Stored data entries

- - - -

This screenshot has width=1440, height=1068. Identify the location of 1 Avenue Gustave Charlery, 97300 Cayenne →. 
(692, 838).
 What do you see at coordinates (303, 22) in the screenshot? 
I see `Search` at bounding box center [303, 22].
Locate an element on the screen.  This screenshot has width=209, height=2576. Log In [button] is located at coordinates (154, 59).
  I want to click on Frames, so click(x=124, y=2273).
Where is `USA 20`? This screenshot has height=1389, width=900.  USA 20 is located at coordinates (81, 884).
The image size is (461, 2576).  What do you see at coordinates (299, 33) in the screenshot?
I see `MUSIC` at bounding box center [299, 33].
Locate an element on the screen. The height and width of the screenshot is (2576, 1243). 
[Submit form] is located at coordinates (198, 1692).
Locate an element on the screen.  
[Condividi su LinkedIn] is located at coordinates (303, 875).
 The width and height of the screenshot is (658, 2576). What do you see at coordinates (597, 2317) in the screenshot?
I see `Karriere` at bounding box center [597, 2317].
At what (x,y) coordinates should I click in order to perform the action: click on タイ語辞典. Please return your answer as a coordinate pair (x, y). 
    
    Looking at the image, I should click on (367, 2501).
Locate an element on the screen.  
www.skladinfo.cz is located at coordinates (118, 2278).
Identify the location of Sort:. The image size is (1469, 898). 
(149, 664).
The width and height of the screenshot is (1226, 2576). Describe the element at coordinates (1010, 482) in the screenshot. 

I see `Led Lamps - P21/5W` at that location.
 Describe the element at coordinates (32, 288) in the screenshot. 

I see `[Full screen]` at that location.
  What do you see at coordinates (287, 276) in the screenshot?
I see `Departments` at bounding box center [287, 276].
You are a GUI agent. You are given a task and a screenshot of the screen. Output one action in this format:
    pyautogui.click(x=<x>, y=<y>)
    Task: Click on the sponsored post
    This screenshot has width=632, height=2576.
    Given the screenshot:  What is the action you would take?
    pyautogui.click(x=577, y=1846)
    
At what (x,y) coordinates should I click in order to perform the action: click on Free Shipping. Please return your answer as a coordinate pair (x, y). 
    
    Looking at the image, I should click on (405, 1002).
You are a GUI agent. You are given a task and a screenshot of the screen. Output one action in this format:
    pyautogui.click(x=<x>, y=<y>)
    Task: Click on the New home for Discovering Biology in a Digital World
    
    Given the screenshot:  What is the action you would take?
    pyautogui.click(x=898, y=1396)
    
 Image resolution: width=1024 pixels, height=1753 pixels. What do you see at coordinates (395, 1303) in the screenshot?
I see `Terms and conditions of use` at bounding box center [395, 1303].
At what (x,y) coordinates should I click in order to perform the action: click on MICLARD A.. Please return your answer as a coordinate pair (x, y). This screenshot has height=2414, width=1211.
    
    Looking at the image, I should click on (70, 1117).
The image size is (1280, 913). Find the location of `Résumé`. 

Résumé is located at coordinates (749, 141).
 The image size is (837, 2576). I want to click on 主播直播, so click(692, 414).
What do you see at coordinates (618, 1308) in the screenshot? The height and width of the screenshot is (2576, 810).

- - - -

▸ **Written exercise**
Format every line above as a JSON list of strings, one string per line, and leave out the blank lines.

▸ **Problem solution**
[
  "This screenshot has width=1440, height=1068. Identify the location of 1 Avenue Gustave Charlery, 97300 Cayenne →. ",
  "(692, 838).",
  " What do you see at coordinates (303, 22) in the screenshot? ",
  "I see `Search` at bounding box center [303, 22].",
  "Locate an element on the screen.  This screenshot has width=209, height=2576. Log In [button] is located at coordinates (154, 59).",
  "  I want to click on Frames, so click(x=124, y=2273).",
  "Where is `USA 20`? This screenshot has height=1389, width=900.  USA 20 is located at coordinates (81, 884).",
  "The image size is (461, 2576).  What do you see at coordinates (299, 33) in the screenshot?",
  "I see `MUSIC` at bounding box center [299, 33].",
  "Locate an element on the screen. The height and width of the screenshot is (2576, 1243). ",
  "[Submit form] is located at coordinates (198, 1692).",
  "Locate an element on the screen.  ",
  "[Condividi su LinkedIn] is located at coordinates (303, 875).",
  " The width and height of the screenshot is (658, 2576). What do you see at coordinates (597, 2317) in the screenshot?",
  "I see `Karriere` at bounding box center [597, 2317].",
  "At what (x,y) coordinates should I click in order to perform the action: click on タイ語辞典. Please return your answer as a coordinate pair (x, y). ",
  "    Looking at the image, I should click on (367, 2501).",
  "Locate an element on the screen.  ",
  "www.skladinfo.cz is located at coordinates (118, 2278).",
  "Identify the location of Sort:. The image size is (1469, 898). ",
  "(149, 664).",
  "The width and height of the screenshot is (1226, 2576). Describe the element at coordinates (1010, 482) in the screenshot. ",
  "I see `Led Lamps - P21/5W` at that location.",
  " Describe the element at coordinates (32, 288) in the screenshot. ",
  "I see `[Full screen]` at that location.",
  "  What do you see at coordinates (287, 276) in the screenshot?",
  "I see `Departments` at bounding box center [287, 276].",
  "You are a GUI agent. You are given a task and a screenshot of the screen. Output one action in this format:",
  "    pyautogui.click(x=<x>, y=<y>)",
  "    Task: Click on the sponsored post",
  "    This screenshot has width=632, height=2576.",
  "    Given the screenshot:  What is the action you would take?",
  "    pyautogui.click(x=577, y=1846)",
  "At what (x,y) coordinates should I click in order to perform the action: click on Free Shipping. Please return your answer as a coordinate pair (x, y). ",
  "    Looking at the image, I should click on (405, 1002).",
  "You are a GUI agent. You are given a task and a screenshot of the screen. Output one action in this format:",
  "    pyautogui.click(x=<x>, y=<y>)",
  "    Task: Click on the New home for Discovering Biology in a Digital World",
  "    Given the screenshot:  What is the action you would take?",
  "    pyautogui.click(x=898, y=1396)",
  " Image resolution: width=1024 pixels, height=1753 pixels. What do you see at coordinates (395, 1303) in the screenshot?",
  "I see `Terms and conditions of use` at bounding box center [395, 1303].",
  "At what (x,y) coordinates should I click in order to perform the action: click on MICLARD A.. Please return your answer as a coordinate pair (x, y). This screenshot has height=2414, width=1211.",
  "    Looking at the image, I should click on (70, 1117).",
  "The image size is (1280, 913). Find the location of `Résumé`. ",
  "Résumé is located at coordinates (749, 141).",
  " The image size is (837, 2576). I want to click on 主播直播, so click(692, 414).",
  "What do you see at coordinates (618, 1308) in the screenshot? The height and width of the screenshot is (2576, 810)."
]